Nine years ago, she suffered a bleed in the back of her eyes, a suspected complication of her diabetes.

Although she has still not received a formal diagnosis for her sight loss, Caroline’s deteriorating vision has had a profound impact on her life.

“I wasn't me anymore,” she said. “There was a lot of sadness. My life had changed, and I had lost independence.”

A change in sight

It was while running a music workshop for people with dementia, a role she took on during her retirement, that Caroline first noticed changes to her vision. She realised she couldn’t carry on.

“I would go round to the nursing homes and entertain them but my eyes were becoming affected, and I couldn’t see people’s faces in detail, which is important because I needed to know how they were reacting to the music,” she said. “It’s amazing what music can bring out of you but I had to stop that, and it was all pointing to one direction then.”

Caroline, who also attends the monthly Neath Macular Support Group, referred herself for counselling in 2020 after she had been told about the Macular Society through her local hospital.

She said: “There was a period of two years where I was stuck at home and even though I have a busy family, I was feeling very, very lonely with this. It was still quite early on but I rang the Macular Society because I had read about the support it offered and I was interested in the telephone counselling.”

Support through counselling 

Caroline said it was an emotional six-weeks’ worth of sessions, but that the counselling allowed her the opportunity to speak to someone who understood how sight loss was affecting her.

Caroline said: “I cried a bit, I would take myself to the bedroom and sit in there and talk to the counsellor. I went into it with this feeling of being lost, I didn’t even know how to explain it all to my husband. It was better to talk to somebody who was one step removed from me, but who cared and had an idea of what this was like for me. That brought a sense of relief. I could finally tell somebody how difficult things were. I can recall feeling locked in my house and how uncomfortable I was with all this.

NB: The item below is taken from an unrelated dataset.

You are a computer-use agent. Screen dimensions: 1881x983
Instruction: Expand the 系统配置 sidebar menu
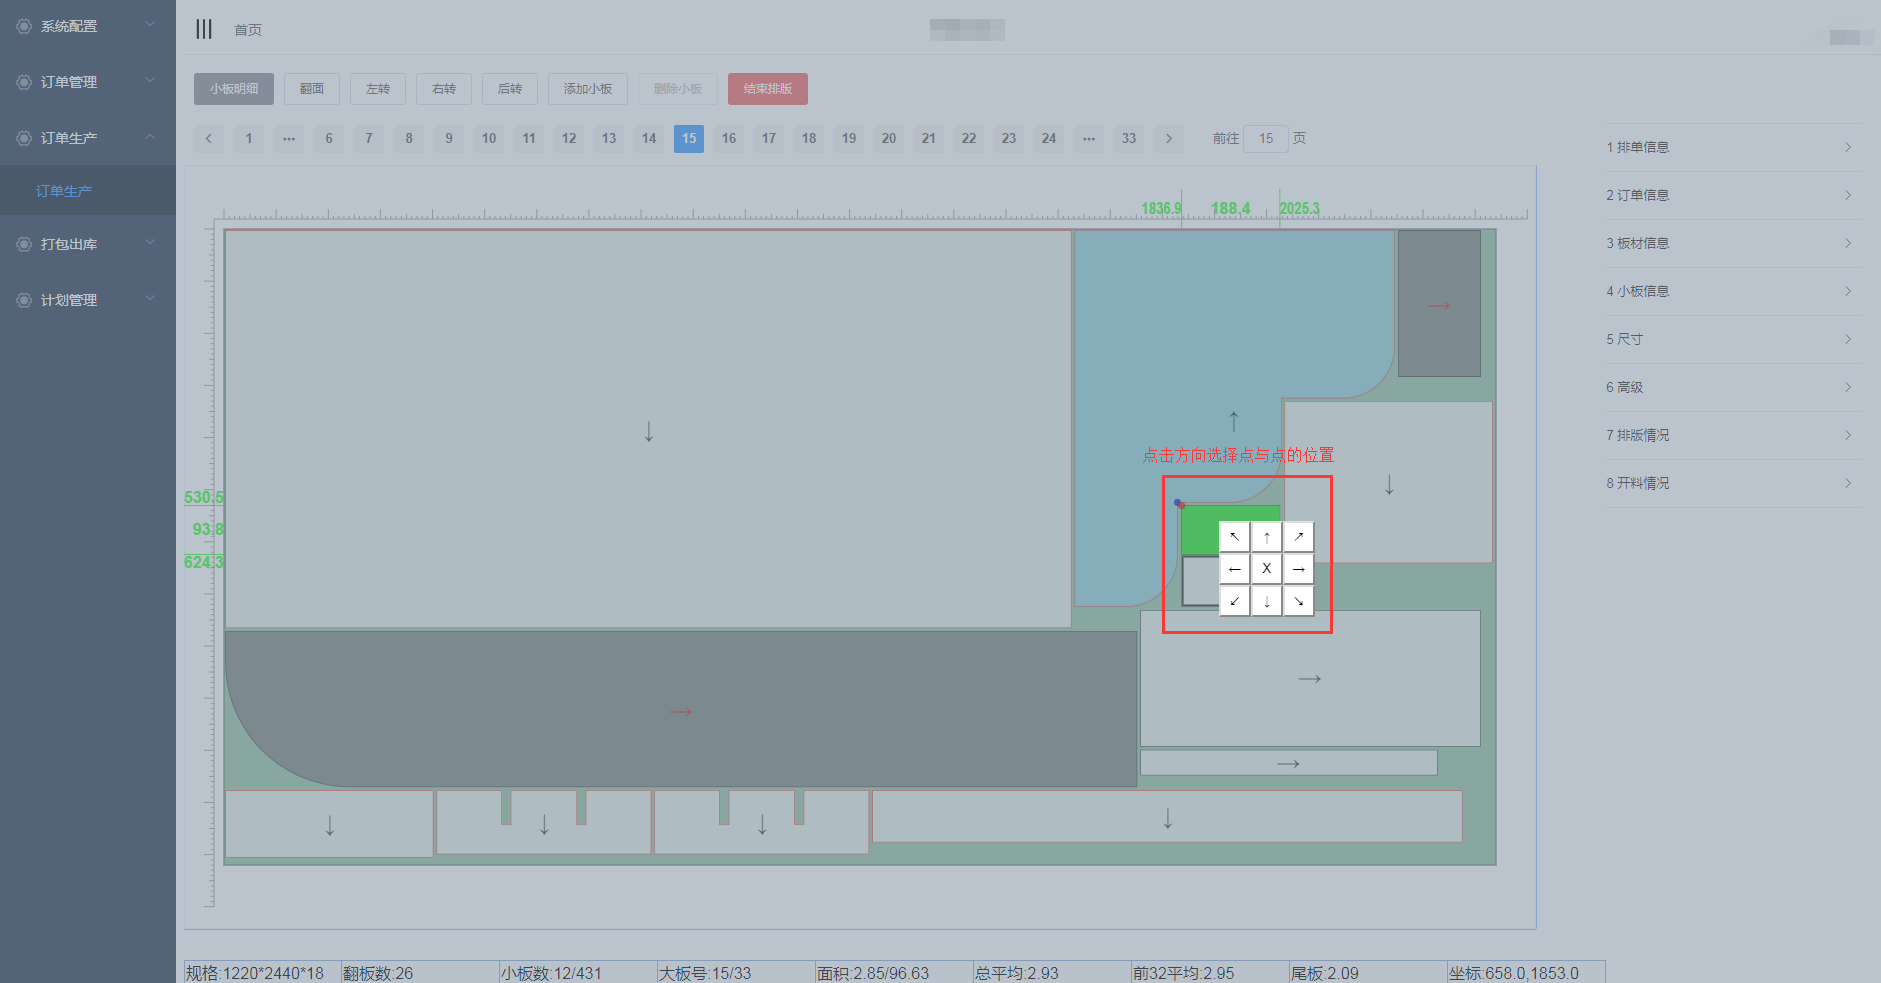click(x=87, y=26)
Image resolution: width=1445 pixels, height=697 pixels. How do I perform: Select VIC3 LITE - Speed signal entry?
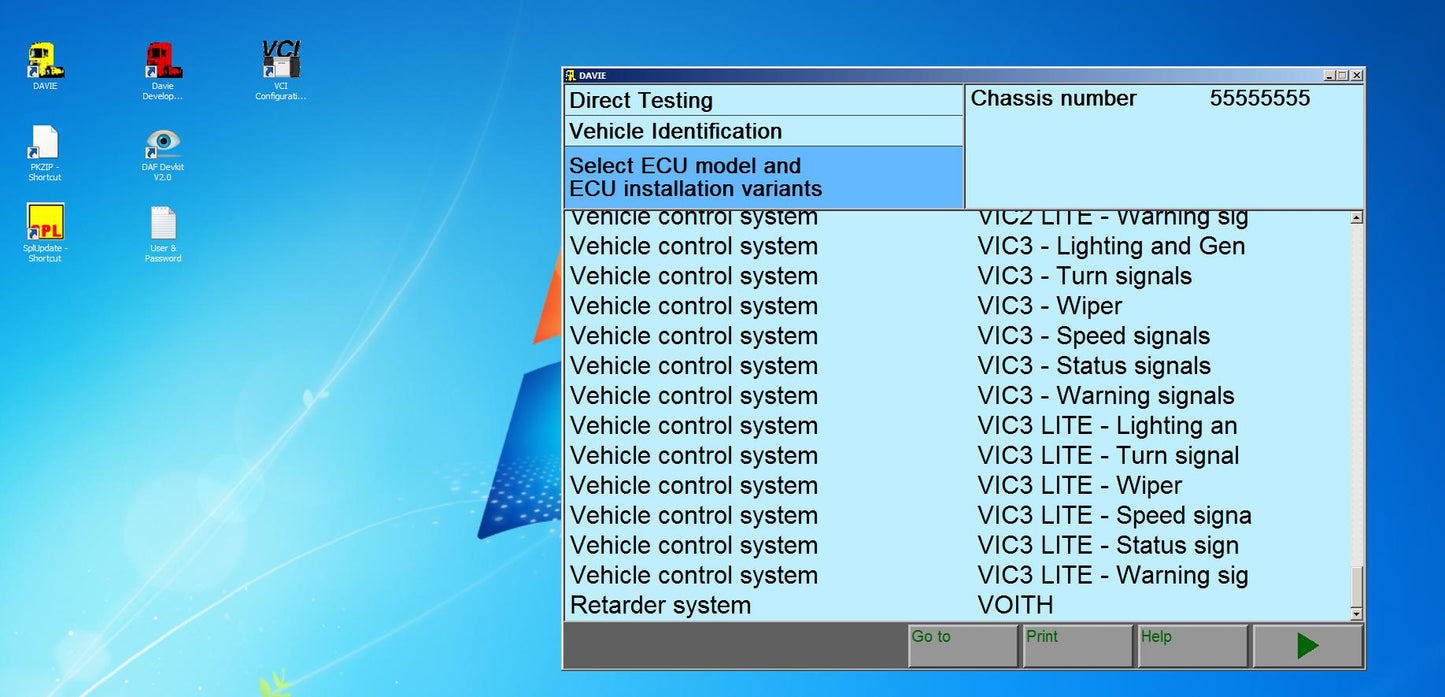(1114, 515)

“Without the counselling, I think I would have been left in the doldrums and I wasn't me anymore. I had become introverted and before this I was a nursery teacher, working in therapy and a playgroup so I had a personality, which I didn’t have anymore.

She added: “That support was like a friendship, someone who understood me on a personal level, the changes I was going through and there was a lot of kindness and understanding shown to me.”

Shared experience  

An extension of that support has come from the local support group in South Wales, where Caroline has met other people with macular conditions.

She said: “We enjoy the get-together, grabbing a coffee and the information, or talks and people coming along and showing us various interesting things.

“It’s a place to make friends with people who are exactly the same as you, maybe struggling with life, struggling with everyday things. All of us together are like-minded people. We’ve had the RNIB in to talk through gadgets, and people will say ‘I’ve tried this or that’. There’s just a lot of support for another.”

Donations made in memory of loved ones fund Macular Society services such as our Counselling service, which is a free, UK telephone service for people like Caroline, who have been diagnosed with macular disease or their family members.